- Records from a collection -
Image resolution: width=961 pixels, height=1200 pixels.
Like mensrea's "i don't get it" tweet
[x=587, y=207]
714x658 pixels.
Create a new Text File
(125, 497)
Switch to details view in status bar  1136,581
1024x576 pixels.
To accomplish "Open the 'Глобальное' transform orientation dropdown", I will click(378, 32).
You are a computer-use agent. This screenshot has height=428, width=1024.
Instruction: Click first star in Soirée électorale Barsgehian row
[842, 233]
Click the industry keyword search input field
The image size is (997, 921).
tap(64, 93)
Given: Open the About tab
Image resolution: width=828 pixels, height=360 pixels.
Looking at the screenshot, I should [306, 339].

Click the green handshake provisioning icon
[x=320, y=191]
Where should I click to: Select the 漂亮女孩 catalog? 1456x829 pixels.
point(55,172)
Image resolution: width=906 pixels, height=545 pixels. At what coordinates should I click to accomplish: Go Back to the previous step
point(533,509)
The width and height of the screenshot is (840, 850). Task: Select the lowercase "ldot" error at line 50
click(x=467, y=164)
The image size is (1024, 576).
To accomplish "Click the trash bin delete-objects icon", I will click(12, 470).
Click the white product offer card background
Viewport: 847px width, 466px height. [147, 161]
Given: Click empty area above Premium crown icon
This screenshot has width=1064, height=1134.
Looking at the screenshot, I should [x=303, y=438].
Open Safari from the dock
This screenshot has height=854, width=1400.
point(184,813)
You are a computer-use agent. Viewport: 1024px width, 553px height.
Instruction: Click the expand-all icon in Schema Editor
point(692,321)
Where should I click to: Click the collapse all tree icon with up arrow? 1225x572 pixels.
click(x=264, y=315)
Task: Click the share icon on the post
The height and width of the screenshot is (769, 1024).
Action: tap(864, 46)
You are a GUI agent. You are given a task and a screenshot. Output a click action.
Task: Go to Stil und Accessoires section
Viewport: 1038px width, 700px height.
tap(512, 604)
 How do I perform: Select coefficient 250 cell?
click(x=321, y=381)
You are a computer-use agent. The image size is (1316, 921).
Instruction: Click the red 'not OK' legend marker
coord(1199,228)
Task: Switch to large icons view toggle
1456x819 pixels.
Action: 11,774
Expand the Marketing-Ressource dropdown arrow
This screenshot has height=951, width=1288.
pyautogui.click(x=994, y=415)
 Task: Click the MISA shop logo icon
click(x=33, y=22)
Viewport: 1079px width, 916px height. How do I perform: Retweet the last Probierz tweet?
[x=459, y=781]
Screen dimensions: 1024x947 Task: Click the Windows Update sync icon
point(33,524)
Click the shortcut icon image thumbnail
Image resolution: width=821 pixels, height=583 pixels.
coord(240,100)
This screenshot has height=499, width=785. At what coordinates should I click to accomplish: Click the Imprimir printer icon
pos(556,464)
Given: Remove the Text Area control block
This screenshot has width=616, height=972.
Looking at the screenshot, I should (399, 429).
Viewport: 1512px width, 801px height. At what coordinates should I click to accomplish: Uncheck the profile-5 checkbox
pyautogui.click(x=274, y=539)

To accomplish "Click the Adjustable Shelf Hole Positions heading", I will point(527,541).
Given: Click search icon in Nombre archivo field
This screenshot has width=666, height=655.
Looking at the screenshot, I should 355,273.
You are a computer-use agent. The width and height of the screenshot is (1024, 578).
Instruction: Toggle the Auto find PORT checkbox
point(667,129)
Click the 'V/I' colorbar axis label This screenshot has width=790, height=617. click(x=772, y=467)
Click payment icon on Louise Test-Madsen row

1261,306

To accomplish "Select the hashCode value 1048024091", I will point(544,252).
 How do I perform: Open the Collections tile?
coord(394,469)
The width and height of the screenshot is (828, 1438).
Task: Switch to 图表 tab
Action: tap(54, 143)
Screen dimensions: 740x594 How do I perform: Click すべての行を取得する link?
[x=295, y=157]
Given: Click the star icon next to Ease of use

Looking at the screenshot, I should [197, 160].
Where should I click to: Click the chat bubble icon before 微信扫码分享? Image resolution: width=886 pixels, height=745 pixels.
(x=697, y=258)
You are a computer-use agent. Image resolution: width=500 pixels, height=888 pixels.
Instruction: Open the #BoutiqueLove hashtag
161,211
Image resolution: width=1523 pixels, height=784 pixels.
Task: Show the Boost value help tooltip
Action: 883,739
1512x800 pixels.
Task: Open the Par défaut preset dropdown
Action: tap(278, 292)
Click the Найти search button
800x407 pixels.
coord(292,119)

- STATED TASK -
Reproduce the material unchanged, from its first line up to and including the line with "click(x=264, y=315)".

- CORRECT RESPONSE -
Image resolution: width=961 pixels, height=1200 pixels.
Like mensrea's "i don't get it" tweet
[x=587, y=207]
714x658 pixels.
Create a new Text File
(125, 497)
Switch to details view in status bar  1136,581
1024x576 pixels.
To accomplish "Open the 'Глобальное' transform orientation dropdown", I will click(378, 32).
You are a computer-use agent. This screenshot has height=428, width=1024.
Instruction: Click first star in Soirée électorale Barsgehian row
[842, 233]
Click the industry keyword search input field
The image size is (997, 921).
tap(64, 93)
Given: Open the About tab
Image resolution: width=828 pixels, height=360 pixels.
Looking at the screenshot, I should [306, 339].

Click the green handshake provisioning icon
[x=320, y=191]
Where should I click to: Select the 漂亮女孩 catalog? 1456x829 pixels.
point(55,172)
Image resolution: width=906 pixels, height=545 pixels. At what coordinates should I click to accomplish: Go Back to the previous step
point(533,509)
The width and height of the screenshot is (840, 850). Task: Select the lowercase "ldot" error at line 50
click(x=467, y=164)
The image size is (1024, 576).
To accomplish "Click the trash bin delete-objects icon", I will click(12, 470).
Click the white product offer card background
Viewport: 847px width, 466px height. [147, 161]
Given: Click empty area above Premium crown icon
This screenshot has width=1064, height=1134.
Looking at the screenshot, I should [x=303, y=438].
Open Safari from the dock
This screenshot has height=854, width=1400.
point(184,813)
You are a computer-use agent. Viewport: 1024px width, 553px height.
Instruction: Click the expand-all icon in Schema Editor
point(692,321)
Where should I click to: Click the collapse all tree icon with up arrow? 1225x572 pixels.
click(x=264, y=315)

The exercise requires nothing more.